There were of course larger donations from close relatives etc. but in general it was friends affiliated with EA. Great friends! Close, wonderful, lovely friends, that I am very thankful for. But if one of my goals is to disseminate effective altruism ideas to people that otherwise wouldn't be exposed to them, well then these friends aren't my target audience.
I think there is a combination of things happening:
- My main avenue of advertisement was through Facebook & email.
- It is harder to see what emails were successful in garnering donations
- EAs are exceptionally active on Facebook compared with other groups
- The percentage of EA contacts I have on Facebook has grown hugely since EAGlobal & helping to organizing SeattleEA
- Other peers don't use or check Facebook, most of whom are people I don't have email addresses for
- My posts likely don't get a high ranking on the newsfeeds of those that do use Facebook frequently, such as extended family
- I didn't feel the pressure to advocate/advertise as strongly this year since I knew I would get support from other effective altruists
- I knew who was likely to donate based on last year's donations so I primarily targeted those individuals
So while the monetary goal was reached I still feel like I could have done better this year because I did not reach very many people. Last year I spent a fair amount of time putting myself out there and candidly asking for donations from family and coworkers. I also asked many people to share the fundraiser with their friends. Next year I should do more of this direct solicitation, and I am hoping to advocate more for the dissemination of the story by people that support it. Hopefully this will mean that I reach a broader audience.

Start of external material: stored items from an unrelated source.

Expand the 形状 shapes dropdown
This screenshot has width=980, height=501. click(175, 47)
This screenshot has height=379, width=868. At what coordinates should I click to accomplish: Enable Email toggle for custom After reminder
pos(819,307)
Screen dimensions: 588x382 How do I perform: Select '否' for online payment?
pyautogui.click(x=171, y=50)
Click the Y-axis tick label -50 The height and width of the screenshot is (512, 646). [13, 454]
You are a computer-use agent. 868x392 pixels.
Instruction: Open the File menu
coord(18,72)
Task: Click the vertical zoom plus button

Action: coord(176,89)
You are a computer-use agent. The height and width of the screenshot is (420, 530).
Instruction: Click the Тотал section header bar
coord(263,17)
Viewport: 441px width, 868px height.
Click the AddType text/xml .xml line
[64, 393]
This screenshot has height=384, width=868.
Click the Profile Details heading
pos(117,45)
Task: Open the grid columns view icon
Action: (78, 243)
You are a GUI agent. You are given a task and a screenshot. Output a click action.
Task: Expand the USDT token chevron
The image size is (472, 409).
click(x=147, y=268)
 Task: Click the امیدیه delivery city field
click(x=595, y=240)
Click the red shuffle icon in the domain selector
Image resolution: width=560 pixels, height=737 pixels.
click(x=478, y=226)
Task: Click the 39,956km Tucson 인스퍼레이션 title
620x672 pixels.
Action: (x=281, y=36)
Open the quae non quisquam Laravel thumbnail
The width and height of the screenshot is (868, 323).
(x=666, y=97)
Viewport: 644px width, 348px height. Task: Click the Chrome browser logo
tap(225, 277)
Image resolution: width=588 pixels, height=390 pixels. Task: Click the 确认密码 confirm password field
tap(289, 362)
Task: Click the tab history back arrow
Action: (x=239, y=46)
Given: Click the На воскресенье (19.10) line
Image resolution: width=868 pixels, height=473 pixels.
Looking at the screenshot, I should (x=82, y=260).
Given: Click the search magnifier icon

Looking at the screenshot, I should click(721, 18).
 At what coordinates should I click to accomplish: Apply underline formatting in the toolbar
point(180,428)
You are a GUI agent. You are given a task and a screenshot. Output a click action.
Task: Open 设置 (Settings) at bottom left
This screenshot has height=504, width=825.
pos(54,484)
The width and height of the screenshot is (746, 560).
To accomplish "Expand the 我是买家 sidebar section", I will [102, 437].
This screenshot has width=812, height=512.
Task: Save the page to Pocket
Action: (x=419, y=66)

This hesitance to solicit people also leads me to the uncomfortable conclusion that over the last year I have done a less than fantastic job of maintaining friendships with those outside of the effective altruism community. Because of this I felt uncomfortable asking for donations directly without warming them up first. While this conclusion is uncomfortable I think it is highly likely and is something I should think more about.
I would love to hear other ideas of how to effectively market the fundraiser for next year or ways to prevent this year's failure modes. I find that I can create lots of marketing ideas for others, but when trying to apply it to myself I fall short. My restrictions are needing things to be time and cost effective.
The obvious solution is to simply aim to raise a larger amount of money in order to pressure myself into action. One thought that came to mind was filming part of getting the tattoo this year and using the video somehow. Though honestly getting a tattoo is mostly boring, so I don't know how well this would play out.
What would convince you to share a fundraiser with friends & family? Is there an obvious or easy way to get more people interested that I am missing?
Otherwise I'll fall back to my default:
Bad jokes, scantly related to the topic at hand. And no one wants that.